Eventually, Sophia asked if she could help.   She spoke to the guy in Russian and learned that he wasn’t in physical pain, but emotional pain.  His grandson had just died, so he drank himself into a stupor, and his family didn’t know what to do with him, so they drove him at the hospital.  With three Russian families in the emergency room, wouldn’t it make sense to have an interpreter readily available?

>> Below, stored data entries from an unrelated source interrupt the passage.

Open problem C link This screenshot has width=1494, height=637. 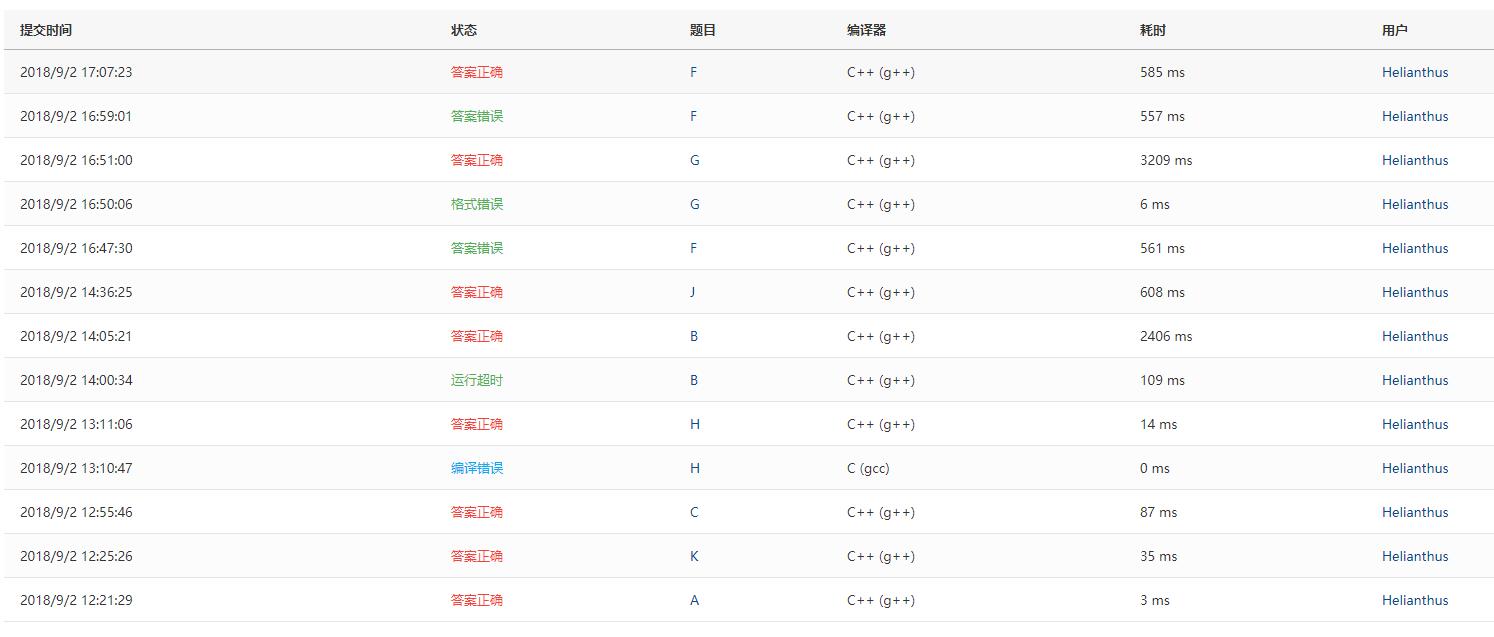pos(694,512)
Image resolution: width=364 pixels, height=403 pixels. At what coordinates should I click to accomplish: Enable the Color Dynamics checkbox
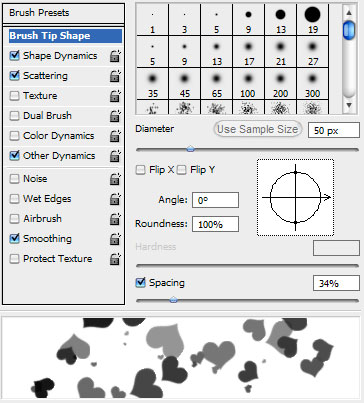14,136
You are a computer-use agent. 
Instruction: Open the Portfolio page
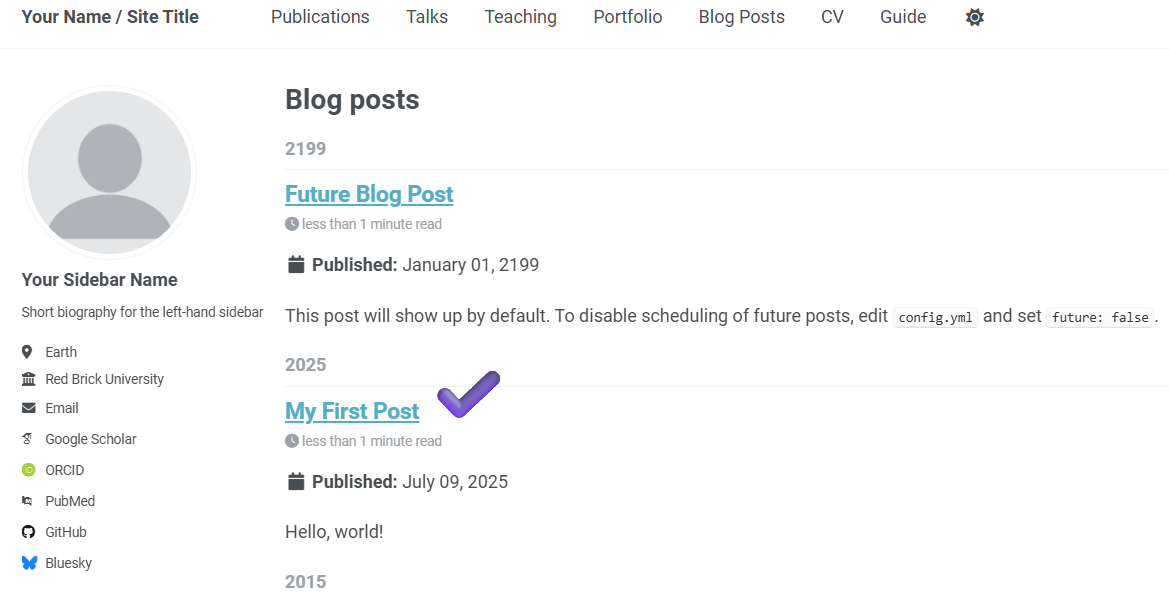pyautogui.click(x=628, y=17)
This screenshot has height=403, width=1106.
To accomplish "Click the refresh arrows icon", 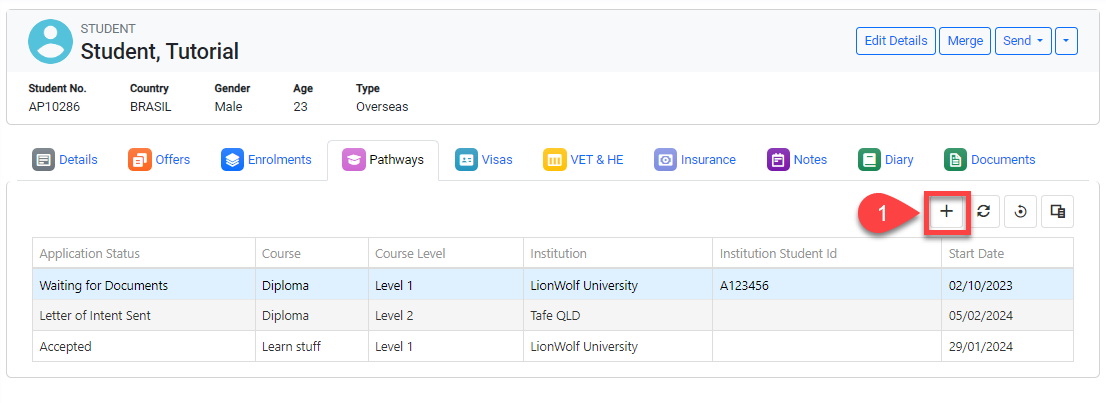I will point(984,211).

Cedars-Sinai built a a major new building last year.  It cost millions of dollars.  The medical center has the best equipment, which must cost a fortune.   But would it really cost that much more to have a few more interpreters?   The hospital doesn’t need to have an interpreter for every language on duty 24/7, but Cedars-Sinai is smack in the middle of the major Russian and Persian communities of West Hollywood and Beverly Hills.  Many of these are elderly people who don’t speak the English, and they end up getting less than mediocre medical care in a supposedly top-notch hospital.  There are Spanish interpreters in most city hospitals.  There are Korean-speaking interpreters in mid-city hospitals.   Why is Cedars-Sinai so stingy with their interpreters?  Have a donor put his name on the interpreters’ uniforms if it would help get more money!

I know Cedars-Sinai would rather be known as the “hospital of the stars” and promote all the A-list actors who go there after drug rehab.    I understand that UCLA Medical Center is stealing some of the “celebrity cache” from Cedars since it is located in the less immigrant friendly, more upscale Westside (oh no, Britney had her baby there!).  The truth is Cedars-Sinai is now more of a “city hospital,” which means catering to the immigrant community.  Sure, it must be an annoyance for the busy, overworked staff to deal with foreign-speaking patients (unless, of course, the patient is a member of some Royal family),  but shouldn’t effective communication be an essential part of medical care?

Update:  Fanya is doing better.  More complaining about Cedars.